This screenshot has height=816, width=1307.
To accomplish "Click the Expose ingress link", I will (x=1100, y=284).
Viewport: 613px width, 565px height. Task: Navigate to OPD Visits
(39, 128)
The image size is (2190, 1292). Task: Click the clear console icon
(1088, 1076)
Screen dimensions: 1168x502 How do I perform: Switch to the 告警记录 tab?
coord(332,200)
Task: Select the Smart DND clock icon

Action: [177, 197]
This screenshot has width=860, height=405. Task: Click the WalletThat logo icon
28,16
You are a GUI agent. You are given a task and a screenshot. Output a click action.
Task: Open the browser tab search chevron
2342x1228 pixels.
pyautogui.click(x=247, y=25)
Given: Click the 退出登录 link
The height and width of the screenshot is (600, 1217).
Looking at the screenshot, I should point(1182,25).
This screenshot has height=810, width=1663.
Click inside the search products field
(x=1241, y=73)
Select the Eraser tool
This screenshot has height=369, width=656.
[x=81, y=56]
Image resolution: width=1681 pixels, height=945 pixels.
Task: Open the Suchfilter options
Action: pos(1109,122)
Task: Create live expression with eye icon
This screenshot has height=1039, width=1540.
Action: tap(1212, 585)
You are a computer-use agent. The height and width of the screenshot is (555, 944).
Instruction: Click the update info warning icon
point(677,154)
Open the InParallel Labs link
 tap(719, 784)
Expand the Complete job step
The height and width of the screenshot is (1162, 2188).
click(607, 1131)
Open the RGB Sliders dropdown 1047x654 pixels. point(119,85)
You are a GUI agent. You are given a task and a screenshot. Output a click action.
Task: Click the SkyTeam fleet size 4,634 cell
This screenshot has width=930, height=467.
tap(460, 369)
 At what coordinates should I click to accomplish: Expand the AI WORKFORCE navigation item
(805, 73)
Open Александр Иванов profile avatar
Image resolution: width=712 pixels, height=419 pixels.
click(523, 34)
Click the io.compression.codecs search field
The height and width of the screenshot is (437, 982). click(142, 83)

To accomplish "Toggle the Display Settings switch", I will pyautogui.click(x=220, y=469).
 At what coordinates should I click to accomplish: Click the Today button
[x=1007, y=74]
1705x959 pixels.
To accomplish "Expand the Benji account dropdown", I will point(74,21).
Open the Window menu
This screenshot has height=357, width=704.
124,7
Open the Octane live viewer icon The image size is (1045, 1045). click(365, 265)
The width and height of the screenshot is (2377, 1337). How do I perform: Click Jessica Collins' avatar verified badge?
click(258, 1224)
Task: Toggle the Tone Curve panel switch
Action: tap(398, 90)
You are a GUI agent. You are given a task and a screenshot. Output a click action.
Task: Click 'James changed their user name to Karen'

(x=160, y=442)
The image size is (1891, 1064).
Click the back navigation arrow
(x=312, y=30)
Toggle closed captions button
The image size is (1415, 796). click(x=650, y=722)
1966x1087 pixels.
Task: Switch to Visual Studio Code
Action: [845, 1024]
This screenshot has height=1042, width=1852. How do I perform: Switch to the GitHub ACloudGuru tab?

### PROBLEM STATEMENT
Each line of the listing has to be repeated exactly in the reply.

### WRITTEN SOLUTION
This screenshot has height=816, width=1307.
To accomplish "Click the Expose ingress link", I will (x=1100, y=284).
Viewport: 613px width, 565px height. Task: Navigate to OPD Visits
(39, 128)
The image size is (2190, 1292). Task: Click the clear console icon
(1088, 1076)
Screen dimensions: 1168x502 How do I perform: Switch to the 告警记录 tab?
coord(332,200)
Task: Select the Smart DND clock icon

Action: [177, 197]
This screenshot has width=860, height=405. Task: Click the WalletThat logo icon
28,16
You are a GUI agent. You are given a task and a screenshot. Output a click action.
Task: Open the browser tab search chevron
2342x1228 pixels.
pyautogui.click(x=247, y=25)
Given: Click the 退出登录 link
The height and width of the screenshot is (600, 1217).
Looking at the screenshot, I should point(1182,25).
This screenshot has height=810, width=1663.
Click inside the search products field
(x=1241, y=73)
Select the Eraser tool
This screenshot has height=369, width=656.
[x=81, y=56]
Image resolution: width=1681 pixels, height=945 pixels.
Task: Open the Suchfilter options
Action: pos(1109,122)
Task: Create live expression with eye icon
This screenshot has height=1039, width=1540.
Action: tap(1212, 585)
You are a computer-use agent. The height and width of the screenshot is (555, 944).
Instruction: Click the update info warning icon
point(677,154)
Open the InParallel Labs link
 tap(719, 784)
Expand the Complete job step
The height and width of the screenshot is (1162, 2188).
click(607, 1131)
Open the RGB Sliders dropdown 1047x654 pixels. point(119,85)
You are a GUI agent. You are given a task and a screenshot. Output a click action.
Task: Click the SkyTeam fleet size 4,634 cell
This screenshot has width=930, height=467.
tap(460, 369)
 At what coordinates should I click to accomplish: Expand the AI WORKFORCE navigation item
(805, 73)
Open Александр Иванов profile avatar
Image resolution: width=712 pixels, height=419 pixels.
click(523, 34)
Click the io.compression.codecs search field
The height and width of the screenshot is (437, 982). click(142, 83)

To accomplish "Toggle the Display Settings switch", I will pyautogui.click(x=220, y=469).
 At what coordinates should I click to accomplish: Click the Today button
[x=1007, y=74]
1705x959 pixels.
To accomplish "Expand the Benji account dropdown", I will point(74,21).
Open the Window menu
This screenshot has height=357, width=704.
124,7
Open the Octane live viewer icon The image size is (1045, 1045). click(365, 265)
The width and height of the screenshot is (2377, 1337). How do I perform: Click Jessica Collins' avatar verified badge?
click(258, 1224)
Task: Toggle the Tone Curve panel switch
Action: tap(398, 90)
You are a GUI agent. You are given a task and a screenshot. Output a click action.
Task: Click 'James changed their user name to Karen'

(x=160, y=442)
The image size is (1891, 1064).
Click the back navigation arrow
(x=312, y=30)
Toggle closed captions button
The image size is (1415, 796). click(x=650, y=722)
1966x1087 pixels.
Task: Switch to Visual Studio Code
Action: [845, 1024]
This screenshot has height=1042, width=1852. How do I perform: Switch to the GitHub ACloudGuru tab?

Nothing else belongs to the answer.